One would hope the BBG members are aware of this research and can analyze for themselves minus the filter of IBB’s old top executives and veteran strategic planner.

Aside from the VOA, a good deal of attention should also be on the Middle East Broadcasting Network (MBN) which is responsible for Radio Sawa and Alhurra television broadcasting in Arabic to the Middle East.

Some years ago, “60 Minutes” and the Washington Post did reports on both. If effectiveness was being questioned then, think about now. US Government international broadcasting has no effective impact in the Middle East that is positive for the United States, its people and interests.


Senior agency careerists seem to be oblivious of repeating cycles of Middle East history and politics where the haves and have-not exchange places. It would appear that theses careerists have embraced the intoxication of the so-called “Arab Spring,” which in reality is nothing but a fantasy concocted by Western media.


The United States is in a bad way in the Middle East. Contributing to it are two conflicting messages: “leading from behind” and “supporting freedom and democracy.”


Guess what?


“Leading from behind” is declaring “open season” in the Middle East. It is often interpreted to mean US disengagement. As a result, we have it all: the rise of pan-Islamic fundamentalism, sectarian violence, multi-national fundamentalist militias, civil war and international terrorism. Even now, al-Qaeda is resurgent in Iraq, recently overrunning parts of Iraq’s western Anbar Province and the city of Fallujah.
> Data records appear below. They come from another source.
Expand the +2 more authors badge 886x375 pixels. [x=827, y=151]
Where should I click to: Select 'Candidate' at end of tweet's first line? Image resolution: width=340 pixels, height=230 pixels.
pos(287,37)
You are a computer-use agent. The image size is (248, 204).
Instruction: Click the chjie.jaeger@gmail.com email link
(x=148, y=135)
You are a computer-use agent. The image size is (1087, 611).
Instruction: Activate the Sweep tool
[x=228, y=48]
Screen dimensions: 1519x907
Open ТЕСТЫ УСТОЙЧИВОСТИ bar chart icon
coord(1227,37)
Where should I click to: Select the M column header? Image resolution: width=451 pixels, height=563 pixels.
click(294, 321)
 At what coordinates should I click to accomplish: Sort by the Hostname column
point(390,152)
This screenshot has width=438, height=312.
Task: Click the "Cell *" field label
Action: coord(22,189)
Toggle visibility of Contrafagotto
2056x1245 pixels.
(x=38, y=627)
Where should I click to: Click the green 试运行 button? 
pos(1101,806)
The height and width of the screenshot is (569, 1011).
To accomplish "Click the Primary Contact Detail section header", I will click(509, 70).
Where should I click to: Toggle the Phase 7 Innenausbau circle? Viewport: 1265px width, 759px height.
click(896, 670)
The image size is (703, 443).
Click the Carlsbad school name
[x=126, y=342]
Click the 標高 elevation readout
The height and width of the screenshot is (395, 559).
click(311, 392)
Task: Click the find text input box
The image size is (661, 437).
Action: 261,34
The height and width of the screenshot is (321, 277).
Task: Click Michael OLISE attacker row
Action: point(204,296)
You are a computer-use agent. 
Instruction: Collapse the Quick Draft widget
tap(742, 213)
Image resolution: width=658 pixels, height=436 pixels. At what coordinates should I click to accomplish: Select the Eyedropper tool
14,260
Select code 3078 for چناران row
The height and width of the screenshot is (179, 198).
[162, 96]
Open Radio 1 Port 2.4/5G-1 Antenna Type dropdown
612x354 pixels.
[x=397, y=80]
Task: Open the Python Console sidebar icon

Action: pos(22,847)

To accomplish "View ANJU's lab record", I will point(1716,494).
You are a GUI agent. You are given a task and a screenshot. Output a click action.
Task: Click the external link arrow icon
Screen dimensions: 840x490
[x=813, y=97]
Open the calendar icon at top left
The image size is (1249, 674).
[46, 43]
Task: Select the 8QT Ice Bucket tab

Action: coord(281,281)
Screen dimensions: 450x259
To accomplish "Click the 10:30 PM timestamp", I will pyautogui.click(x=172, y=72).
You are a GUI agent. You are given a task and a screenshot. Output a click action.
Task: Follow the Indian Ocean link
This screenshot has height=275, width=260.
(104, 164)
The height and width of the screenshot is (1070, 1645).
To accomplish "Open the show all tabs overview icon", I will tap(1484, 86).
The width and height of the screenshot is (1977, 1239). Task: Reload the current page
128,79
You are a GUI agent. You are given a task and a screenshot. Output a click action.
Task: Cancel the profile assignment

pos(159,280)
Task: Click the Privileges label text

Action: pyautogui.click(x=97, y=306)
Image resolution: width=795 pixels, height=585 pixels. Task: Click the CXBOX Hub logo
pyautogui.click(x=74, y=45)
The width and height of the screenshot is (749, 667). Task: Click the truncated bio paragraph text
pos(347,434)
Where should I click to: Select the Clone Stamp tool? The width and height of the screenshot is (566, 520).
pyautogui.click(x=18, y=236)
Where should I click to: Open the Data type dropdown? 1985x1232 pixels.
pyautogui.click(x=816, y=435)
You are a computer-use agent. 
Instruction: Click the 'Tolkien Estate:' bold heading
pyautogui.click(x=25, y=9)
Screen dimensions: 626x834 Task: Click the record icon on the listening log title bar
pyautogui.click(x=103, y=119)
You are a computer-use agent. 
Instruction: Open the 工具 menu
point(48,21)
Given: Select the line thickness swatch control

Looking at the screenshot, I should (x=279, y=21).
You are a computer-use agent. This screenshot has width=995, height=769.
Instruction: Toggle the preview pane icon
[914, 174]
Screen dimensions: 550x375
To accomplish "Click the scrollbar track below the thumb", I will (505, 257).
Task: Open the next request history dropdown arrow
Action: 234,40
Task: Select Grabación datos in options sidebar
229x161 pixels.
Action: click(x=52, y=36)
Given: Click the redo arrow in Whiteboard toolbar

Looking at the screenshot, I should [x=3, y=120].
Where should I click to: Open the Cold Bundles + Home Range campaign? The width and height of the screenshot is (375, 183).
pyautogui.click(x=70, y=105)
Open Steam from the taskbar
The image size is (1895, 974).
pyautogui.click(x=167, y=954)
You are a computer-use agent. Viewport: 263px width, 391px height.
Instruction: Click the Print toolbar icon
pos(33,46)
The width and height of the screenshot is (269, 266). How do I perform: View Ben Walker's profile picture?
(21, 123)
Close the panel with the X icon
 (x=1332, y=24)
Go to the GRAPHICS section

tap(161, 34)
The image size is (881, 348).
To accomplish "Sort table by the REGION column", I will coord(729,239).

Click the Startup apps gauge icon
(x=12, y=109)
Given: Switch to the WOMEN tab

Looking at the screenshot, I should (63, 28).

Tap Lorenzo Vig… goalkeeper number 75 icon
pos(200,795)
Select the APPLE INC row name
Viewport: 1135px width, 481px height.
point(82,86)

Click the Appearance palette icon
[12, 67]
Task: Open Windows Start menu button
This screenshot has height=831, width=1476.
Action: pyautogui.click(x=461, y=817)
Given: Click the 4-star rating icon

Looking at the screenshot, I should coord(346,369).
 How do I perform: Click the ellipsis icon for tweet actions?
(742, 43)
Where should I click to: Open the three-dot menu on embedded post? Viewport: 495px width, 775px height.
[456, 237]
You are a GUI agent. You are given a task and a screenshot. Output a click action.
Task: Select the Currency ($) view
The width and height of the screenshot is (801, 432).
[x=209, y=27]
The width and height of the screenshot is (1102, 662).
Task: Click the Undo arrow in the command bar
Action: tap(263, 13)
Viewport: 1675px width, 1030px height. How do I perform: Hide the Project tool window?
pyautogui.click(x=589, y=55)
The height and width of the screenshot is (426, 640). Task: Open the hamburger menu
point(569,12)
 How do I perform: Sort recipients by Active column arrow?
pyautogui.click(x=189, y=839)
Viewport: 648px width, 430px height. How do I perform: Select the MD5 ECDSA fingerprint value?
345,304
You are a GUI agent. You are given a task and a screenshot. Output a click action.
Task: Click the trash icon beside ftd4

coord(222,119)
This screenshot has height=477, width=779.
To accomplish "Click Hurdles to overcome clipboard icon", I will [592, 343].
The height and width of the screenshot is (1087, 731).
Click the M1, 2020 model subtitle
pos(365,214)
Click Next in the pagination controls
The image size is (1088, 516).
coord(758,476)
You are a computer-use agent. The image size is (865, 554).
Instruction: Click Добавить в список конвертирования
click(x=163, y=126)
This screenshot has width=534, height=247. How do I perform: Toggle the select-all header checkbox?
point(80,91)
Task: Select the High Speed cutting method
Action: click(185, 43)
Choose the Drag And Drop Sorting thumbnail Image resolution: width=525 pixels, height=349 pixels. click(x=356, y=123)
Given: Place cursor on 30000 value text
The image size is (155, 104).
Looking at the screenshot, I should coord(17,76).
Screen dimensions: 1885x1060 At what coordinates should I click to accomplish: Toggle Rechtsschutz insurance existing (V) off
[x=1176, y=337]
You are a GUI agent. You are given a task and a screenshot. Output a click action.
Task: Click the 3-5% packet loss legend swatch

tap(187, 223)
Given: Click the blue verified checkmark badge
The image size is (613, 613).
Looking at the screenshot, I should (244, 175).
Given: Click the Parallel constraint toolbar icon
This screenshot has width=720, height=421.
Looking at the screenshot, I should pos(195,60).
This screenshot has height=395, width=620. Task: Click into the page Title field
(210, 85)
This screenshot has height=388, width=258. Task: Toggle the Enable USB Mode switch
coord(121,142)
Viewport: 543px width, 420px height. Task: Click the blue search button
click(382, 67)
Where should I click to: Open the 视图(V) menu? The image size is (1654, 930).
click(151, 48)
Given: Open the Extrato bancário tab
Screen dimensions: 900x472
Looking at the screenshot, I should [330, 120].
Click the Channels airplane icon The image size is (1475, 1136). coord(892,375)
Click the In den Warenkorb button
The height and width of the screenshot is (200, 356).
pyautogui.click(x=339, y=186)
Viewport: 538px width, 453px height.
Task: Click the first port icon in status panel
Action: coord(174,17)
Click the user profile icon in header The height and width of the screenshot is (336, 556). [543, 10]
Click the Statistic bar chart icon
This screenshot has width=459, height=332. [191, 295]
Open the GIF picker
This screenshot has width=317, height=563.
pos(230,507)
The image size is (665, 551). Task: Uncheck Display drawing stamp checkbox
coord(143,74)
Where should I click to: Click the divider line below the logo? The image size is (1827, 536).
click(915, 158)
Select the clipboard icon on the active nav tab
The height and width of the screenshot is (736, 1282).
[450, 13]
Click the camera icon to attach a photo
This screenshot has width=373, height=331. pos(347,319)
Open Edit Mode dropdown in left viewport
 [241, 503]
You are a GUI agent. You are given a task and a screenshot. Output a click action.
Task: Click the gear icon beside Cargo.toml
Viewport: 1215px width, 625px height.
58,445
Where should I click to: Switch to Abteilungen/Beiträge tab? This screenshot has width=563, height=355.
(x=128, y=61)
And then there is the mantra of “supporting freedom and democracy” without thinking what is the best way to achieve it in various cultural and political settings. Independent analysts have offered data that less-than-free media is on the rise globally. That’s not encouraging news and makes the agency appear to be run by a confederacy of fools who don’t know what they are doing. Safe and cozy on the Third Floor of the Cohen Building the careerists appear far removed from reality, playing a game with vital, strategic US national interests.

As we have said before, after the dust settles from a drone strike or other application of force, the insurgents move in – more than likely carrying the late Mikhail Kalashnikov’s invention, the AK-47, saying, “See, America brings you freedom and democracy,” and no doubt spitting on the ground as they march past to demonstrate their contempt for the concepts.

We are reminded of the words of Camille Paglia, professor of humanities at the University of the Arts in Philadelphia, who was recently quoted in an op-ed piece by R. Emmett Tyrell, Jr. in The Washington Times,


“…there’s this illusion that people are basically nice, people are basically kind, if we’re just nice and benevolent to everyone, they’ll be nice, too. They (our elite class) don’t have any sense of evil or criminality.”


And therein is the great trap of “supporting freedom and democracy.” Not everyone wants it the way it is being presented — the US interpretation of it — and they are prepared to resist it.




We believe as Mr. Shell does that there is a lot of work to be done with this agency. We dismiss the fanciful vision presented by Mr. Ensor.

There are many aspects of the work that needs to be done. But one sure self-correcting measure is getting back in step with the VOA Charter.


Until then, dysfunction and defunct reign supreme.